Of course, having Robert Redford involved didn’t hurt visibility, nor did the decision in 1981 to move the festival to Park City, Utah. And since that is a ski resort town they also moved the festival from the summertime to the winter as a way to make the festival more glamorous to the Hollywood crowd. Those changes all worked. And the festival that was originally started to increase filmmaking in Utah and highlight regional independent filmmaking has become a two-week suburb of Los Angeles full of celebrities and paparazzi.

So where do you go these days to see small, independent, regional filmmakers? Well, honestly, if you’re not making a film try next door because somebody there is probably between writing a script and editing the film. Small film festivals are everywhere as cities now see it as a marketing advantage—a way to seem with it.

But I want to tell you about a little film festival that is located in one of my favorite areas in the country—The Fly Way Film Festival began in 2008 and is held in late October in Pepin & Stockholm, Wisconsin.  (It’s going on right now.) The two small villages on Lake Pepin (part of the Mississippi) while not large in number are a located in a beautiful area that has no shortage of artists. And begin located an hour and a half south-east of Minneapolis makes it not so remote.

This year 35 feature films and shorts will be show through this weekend. I met the director Rick Vaicius last month while sailing on Lake Pepin. One of the things I like most about the festival is they don’t charge an entry fee for filmmakers. I think that probably sets them a part from most (all?) film festivals right out of the gate. I don’t know if they’ll become the next Sundance (or even want to be), but I think it’s a festival that should be on your radar because what every filmmaker needs is a few cheerleaders in their corner.

And speaking of cheerleaders, Kelley Baker, The Angry Filmmaker, will also be speaking at the Fly Way Film Festival this year.
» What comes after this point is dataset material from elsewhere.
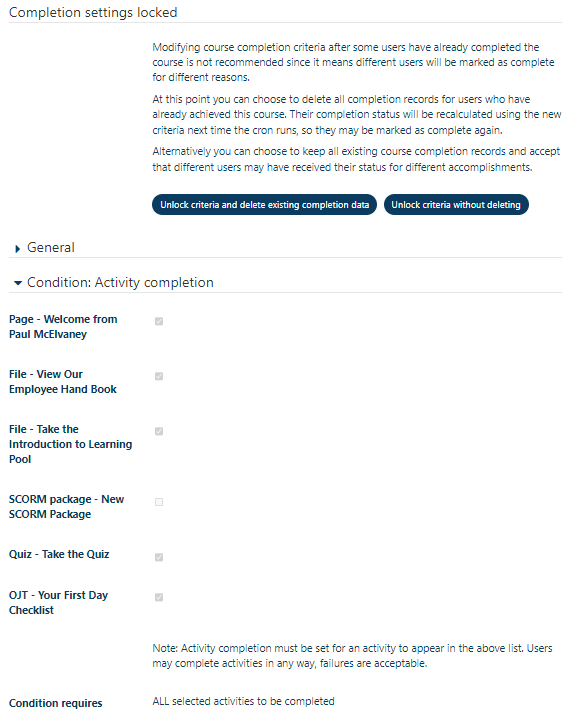Toggle OJT - Your First Day Checklist checkbox
Screen dimensions: 576x714
(159, 597)
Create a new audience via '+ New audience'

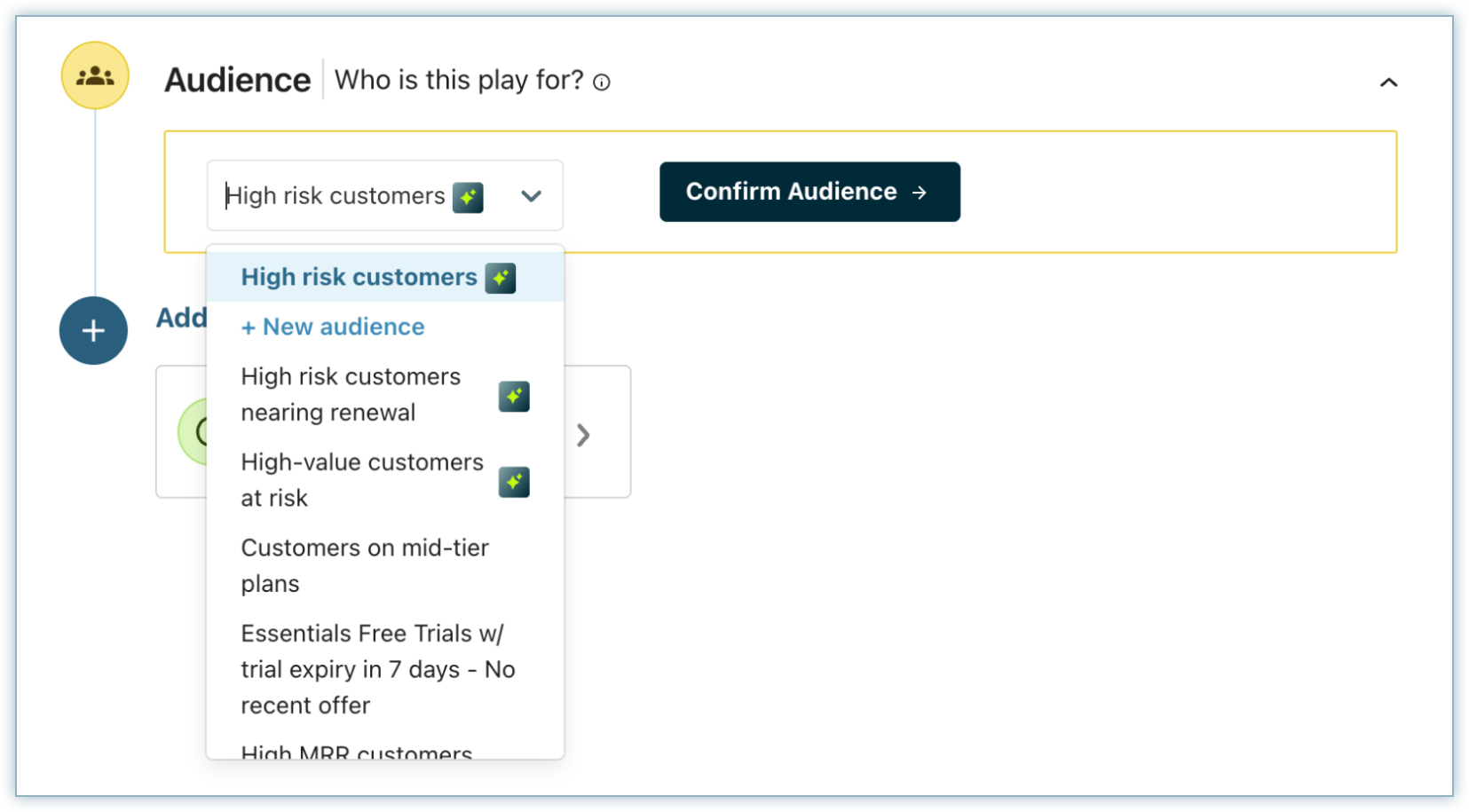[333, 327]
As a taste of this year selections… Ballhawks is a documentary by Mike Diedrich that is narrated by Bill Murray. The film will be show tomorrow (10/23/10) at the Fly Way Film Festival and Diedrich will be on hand at the showing. (For those of you in Texas, the film is also showing this week at the Austin Film Festival.) The film is about  a little known aspect of Chicago Cubs baseball that happens just outside Wrigley Field. Diedrich says it’s, “A story about hope, exuberance, shattered dreams and picking up the pieces to move on.”

Vimeo doesn’t play well with WordPress so click here to watch a trailer of Ballhawks.

Oh, and one for the trivia books. Pepin, Wisconsin happens to be the town that Laura Ingalls Wilder was born just outside of. (Before she wrote Little House on the Prairie, her first book was Little House in the Big Woods about the Pepin area.)

One more example of big things happening in small places. (Not to mention Bob Dylan playing here in Cedar Falls, Iowa on Sunday.)